- Location in Bracken County, Kentucky.
- Coordinates: 38°39′21″N 83°57′51″W﻿ / ﻿38.65583°N 83.96417°W
- Country: United States
- State: Kentucky
- Counties: Bracken, Mason
- Named after: German immigrants

Area
- • Total: 0.12 sq mi (0.32 km^{2})
- • Land: 0.12 sq mi (0.32 km^{2})
- • Water: 0 sq mi (0.00 km^{2})
- Elevation: 948 ft (289 m)

Population (2020)
- • Total: 146
- • Density: 1,192.5/sq mi (460.41/km^{2})
- Time zone: UTC-5 (Eastern (EST))
- • Summer (DST): UTC-4 (EDT)
- ZIP code: 41044
- Area code: 606
- FIPS code: 21-30718
- GNIS feature ID: 2403692

= Germantown, Kentucky =

Germantown is a home rule-class city in Bracken and Mason counties in the U.S. state of Kentucky. The population was 146 at the 2020 census.

The Bracken County portion of Germantown is part of the Cincinnati/Northern Kentucky metropolitan area, while the Mason County portion is part of the Maysville micropolitan area.

==History==
Germantown was platted in 1794 and named after German immigrants. The city was incorporated by the Virginia state legislature in 1795. A post office called "Germantown" has been in operation since 1817.

==Geography==
Germantown is located primarily in eastern Bracken County and extends into western Mason County. Kentucky Route 10 passes through the center of town, leading east (via Kentucky Route 9) 13 mi to Maysville on the Ohio River, and west 6 mi to Brooksville, the Bracken County seat.

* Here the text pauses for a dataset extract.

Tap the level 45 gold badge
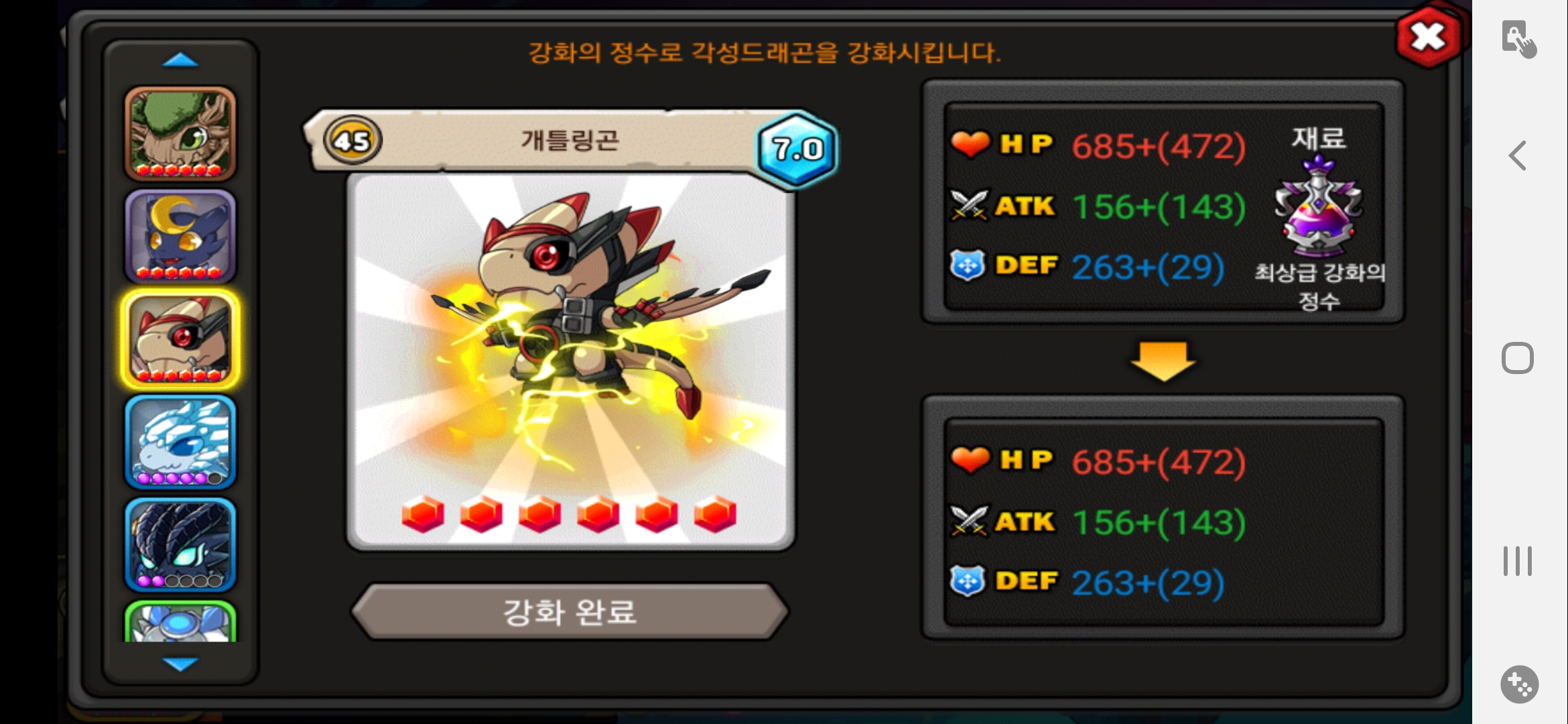Image resolution: width=1568 pixels, height=724 pixels. pyautogui.click(x=352, y=141)
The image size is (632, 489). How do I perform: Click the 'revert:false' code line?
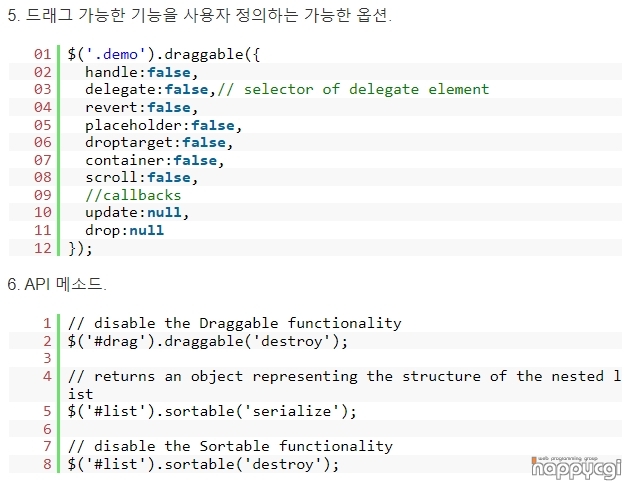[141, 107]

According to the U.S. Census Bureau, Germantown has a total area of 0.12 sqmi, all land. The city sits on a ridge that drains north to Bracken Creek, east to Pommel Creek, south to Two Lick Creek, and southwest to Camp Creek. Bracken Creek is a direct tributary of the Ohio River, joining it at Augusta, while the other three creeks are all tributaries of the North Fork of the Licking River, which flows northwest to join the Ohio River at Covington and Newport.

==Demographics==

As of the census of 2000, there were 190 people, 81 households, and 55 families residing in the city. The population density was 703.5 PD/sqmi. There were 85 housing units at an average density of 314.7 /sqmi. The racial makeup of the city was 98.42% White and 1.58% African American.

There were 81 households, out of which 29.6% had children under the age of 18 living with them, 60.5% were married couples living together, 6.2% had a female householder with no husband present, and 30.9% were non-families. 27.2% of all households were made up of individuals, and 14.8% had someone living alone who was 65 years of age or older. The average household size was 2.35 and the average family size was 2.77.

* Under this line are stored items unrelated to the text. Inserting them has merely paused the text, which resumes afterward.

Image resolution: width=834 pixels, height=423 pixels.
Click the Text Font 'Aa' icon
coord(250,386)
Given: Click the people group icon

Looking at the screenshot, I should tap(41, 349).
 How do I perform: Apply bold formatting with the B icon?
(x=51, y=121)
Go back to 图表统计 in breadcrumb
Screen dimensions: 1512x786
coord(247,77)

In the city, the population was spread out, with 22.6% under the age of 18, 7.9% from 18 to 24, 32.1% from 25 to 44, 17.9% from 45 to 64, and 19.5% who were 65 years of age or older. The median age was 39 years. For every 100 females, there were 88.1 males. For every 100 females age 18 and over, there were 86.1 males.

The median income for a household in the city was $27,500, and the median income for a family was $32,500. Males had a median income of $20,833 versus $22,813 for females. The per capita income for the city was $16,973. About 9.7% of families and 11.8% of the population were below the poverty line, including 16.7% of those under the age of eighteen and 20.4% of those 65 or over.

Historical population
| Census | Pop. | Note | %± |
| 1800 | 81 |  | — |
| 1810 | 36 |  | −55.6% |
| 1830 | 118 |  | — |
| 1850 | 125 |  | — |
| 1860 | 170 |  | 36.0% |
| 1870 | 191 |  | 12.4% |
| 1890 | 229 |  | — |
| 1900 | 407 |  | 77.7% |
| 1910 | 287 |  | −29.5% |
| 1920 | 237 |  | −17.4% |
| 1930 | 283 |  | 19.4% |
| 1940 | 304 |  | 7.4% |
| 1950 | 260 |  | −14.5% |
| 1960 | 251 |  | −3.5% |
| 1970 | 332 |  | 32.3% |
| 1980 | 347 |  | 4.5% |
| 1990 | 213 |  | −38.6% |
| 2000 | 190 |  | −10.8% |
| 2010 | 154 |  | −18.9% |
| 2020 | 146 |  | −5.2% |
U.S. Decennial Census

==Government==
The government of Germantown is composed of a mayor and four city council members. Council members are elected every two years on even numbered years and the mayor is elected every four years, also on even years. The council member receiving the most votes in the council elections is designated as the vice-mayor.

The city also contains the Germantown Volunteer Fire Department, established in 1927, that operates in Bracken and Mason counties as a fire, rescue, and EMS first responder service.